==== THE DATA ====

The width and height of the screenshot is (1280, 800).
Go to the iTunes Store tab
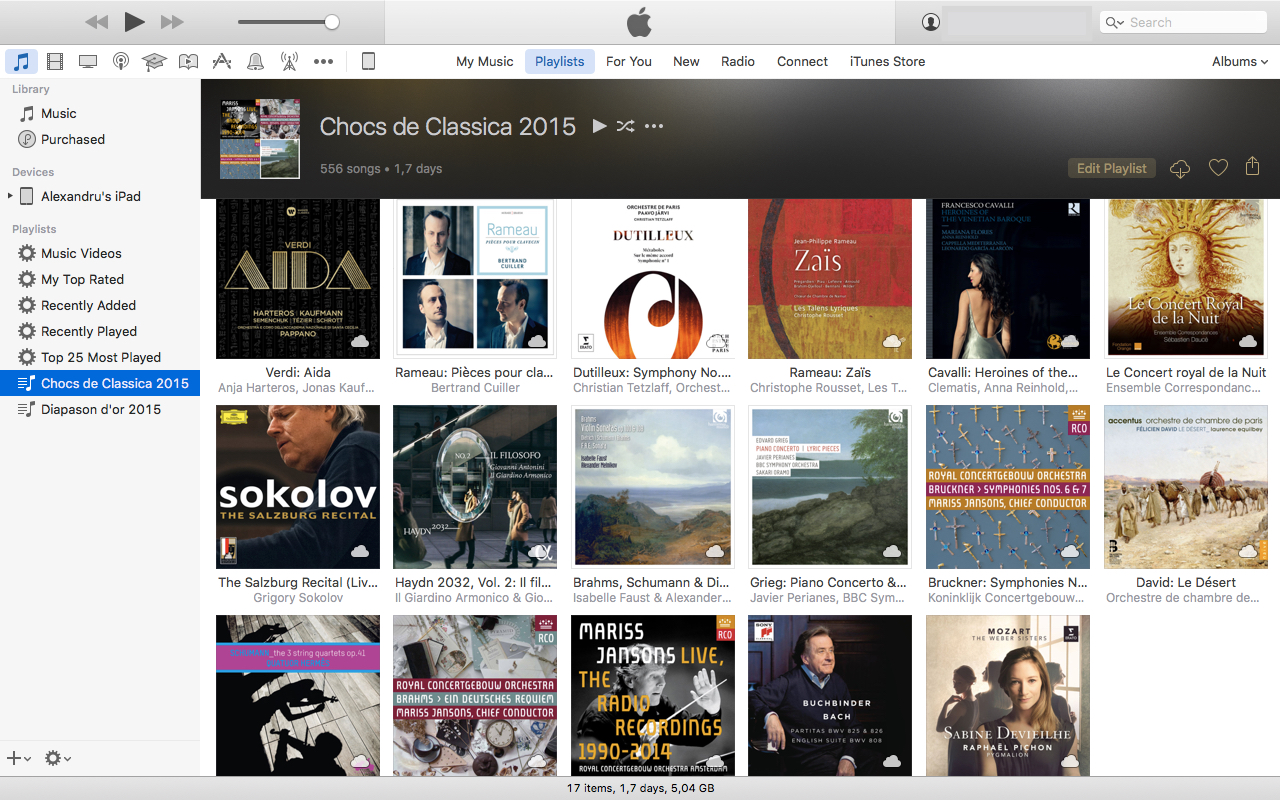(887, 61)
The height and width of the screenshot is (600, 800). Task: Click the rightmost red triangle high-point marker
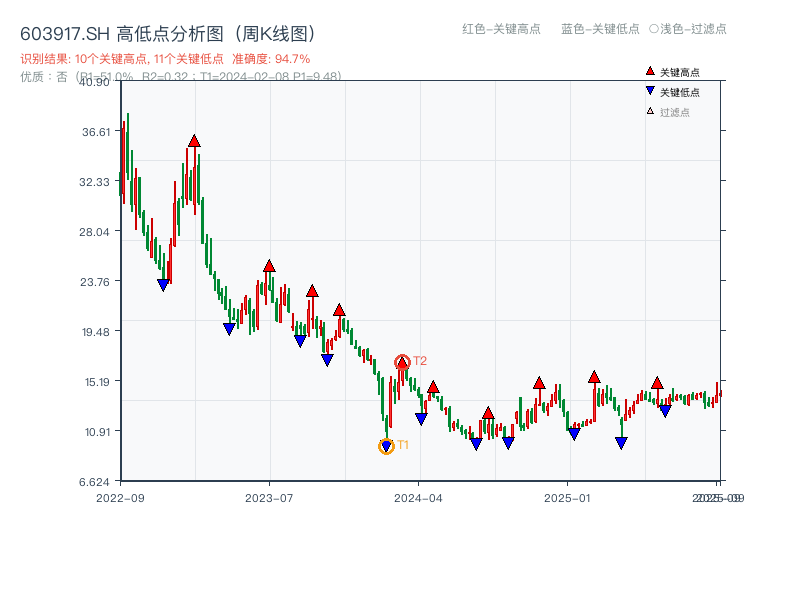click(x=657, y=383)
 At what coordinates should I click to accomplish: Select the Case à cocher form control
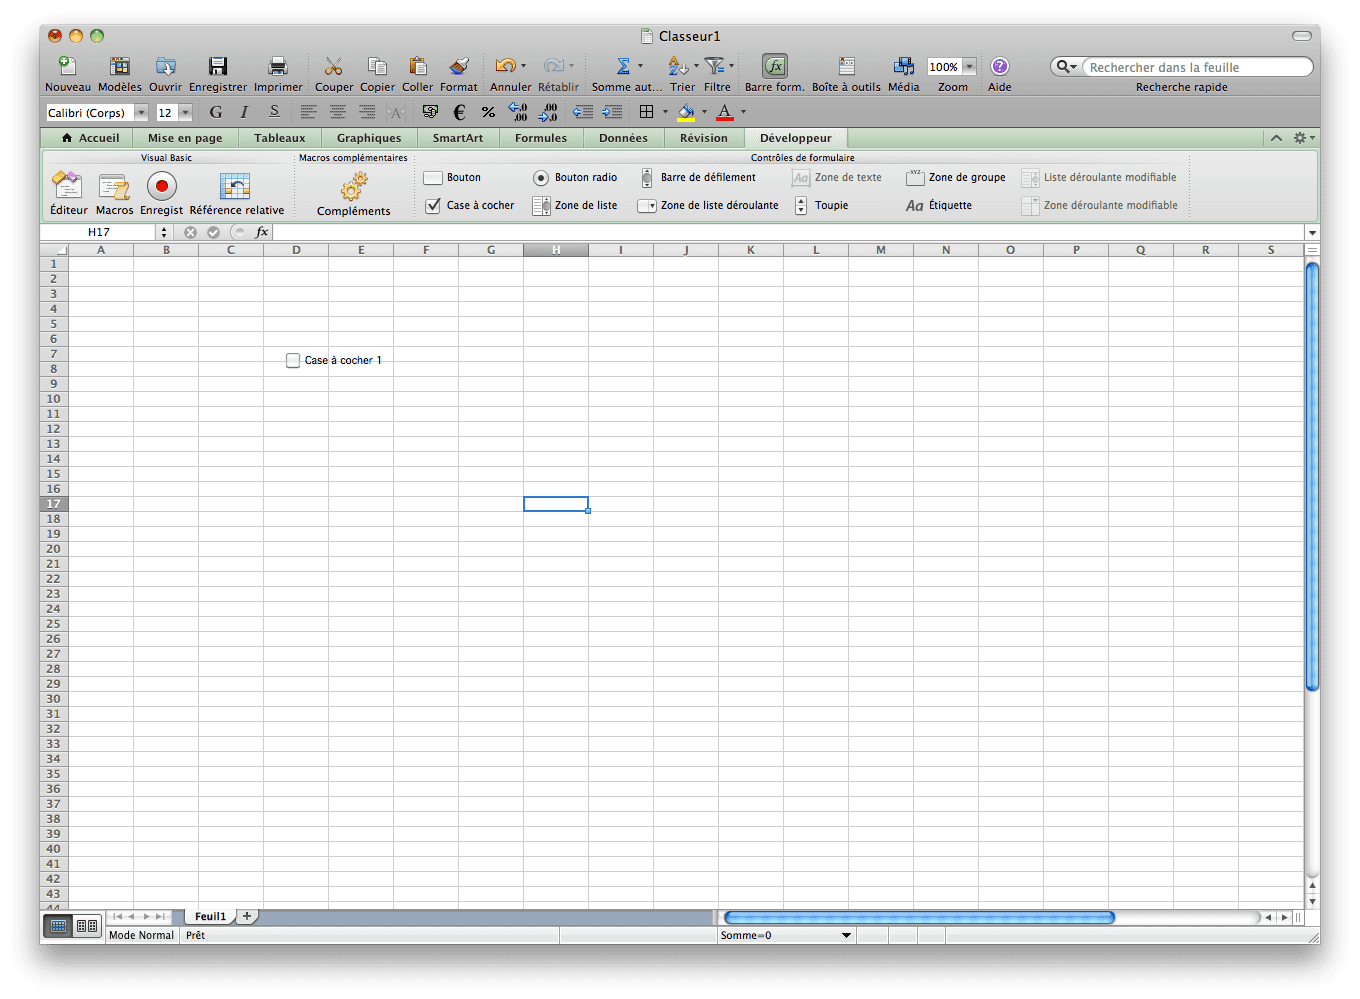tap(433, 206)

====

The records above need to be given again exactly. Omit the pictures.

OUTPUT FOR THIS TASK.
The width and height of the screenshot is (1280, 800).
Go to the iTunes Store tab
(887, 61)
The height and width of the screenshot is (600, 800). Task: Click the rightmost red triangle high-point marker
click(x=657, y=383)
 At what coordinates should I click to accomplish: Select the Case à cocher form control
tap(433, 206)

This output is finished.